Exposition Alberto Giacometti / Salvador Dalí. Jardins de rêves à la Fondation Giacometti jusqu’au 9 avril 2023
À l’aube des années 30, dans le landerneau surréaliste, les amitiés se nouaient, les inimitiés aussi tant l’agitation intellectuelle dans le groupe était la première caractéristique de cet équipage faussement hétérogène que tentait de cimenter la figure du pape Breton à force oukases, admissions et exclusions. C’est là que Dalí et Giacometti se rencontrèrent. Un peu le mariage d’une carpe et d’un lapin ou plutôt d’une eau tranquille suisse et d’un bouillonnant feu espagnol. Pourtant, ils eurent un projet commun initié par une troisième larronne : la vicomtesse de Noailles dans sa villa d’Hyères.

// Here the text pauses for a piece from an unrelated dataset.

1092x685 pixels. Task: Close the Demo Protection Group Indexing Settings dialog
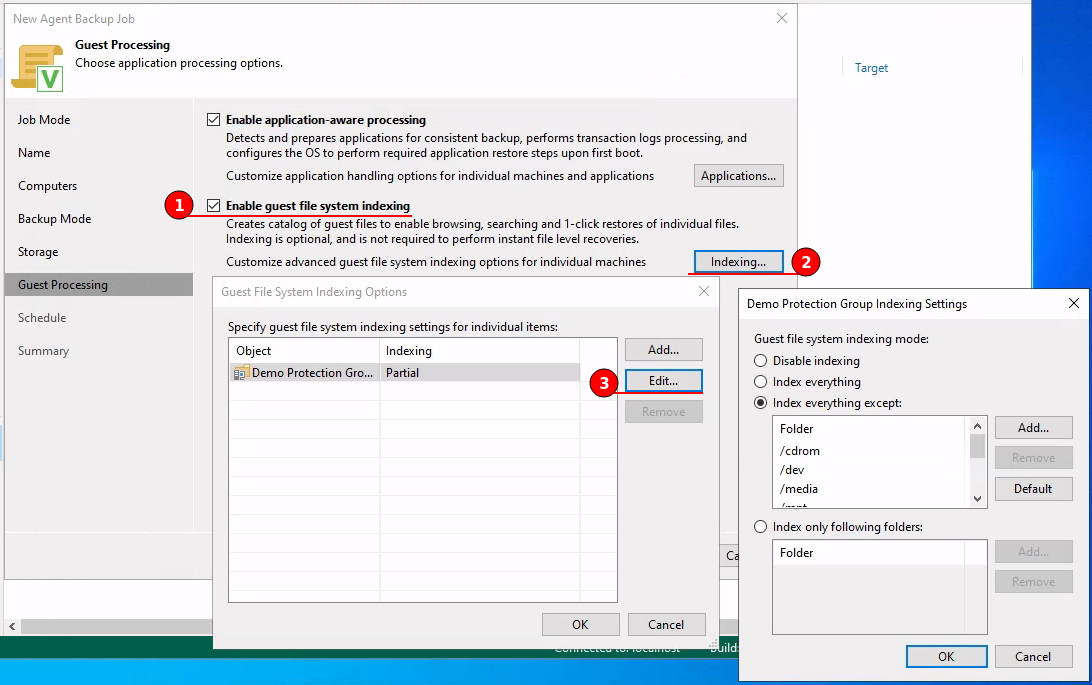(x=1074, y=303)
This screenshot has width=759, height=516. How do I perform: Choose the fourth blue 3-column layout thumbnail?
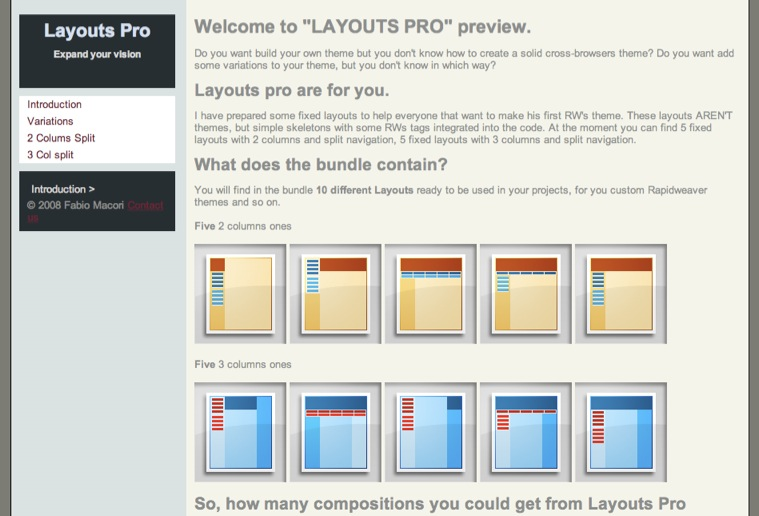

Qui est cet élément important du trio et qui va être au centre des échanges entre Giacometti et Dalí ? Marie-Laure de Noailles, née Bischoffsheim, est fille d’une riche famille allemande de banquiers, devenue de Noailles de par son mariage avec le vicomte Charles de Noailles. Devenue vicomtesse, cette touche-à-tout, un peu écrivaine, un brin peintre, est mondaine, mais surtout mécène à l’image d’une Katherine Dreier ou plus connues Peggy Guggenheim ou Helena Rubinstein.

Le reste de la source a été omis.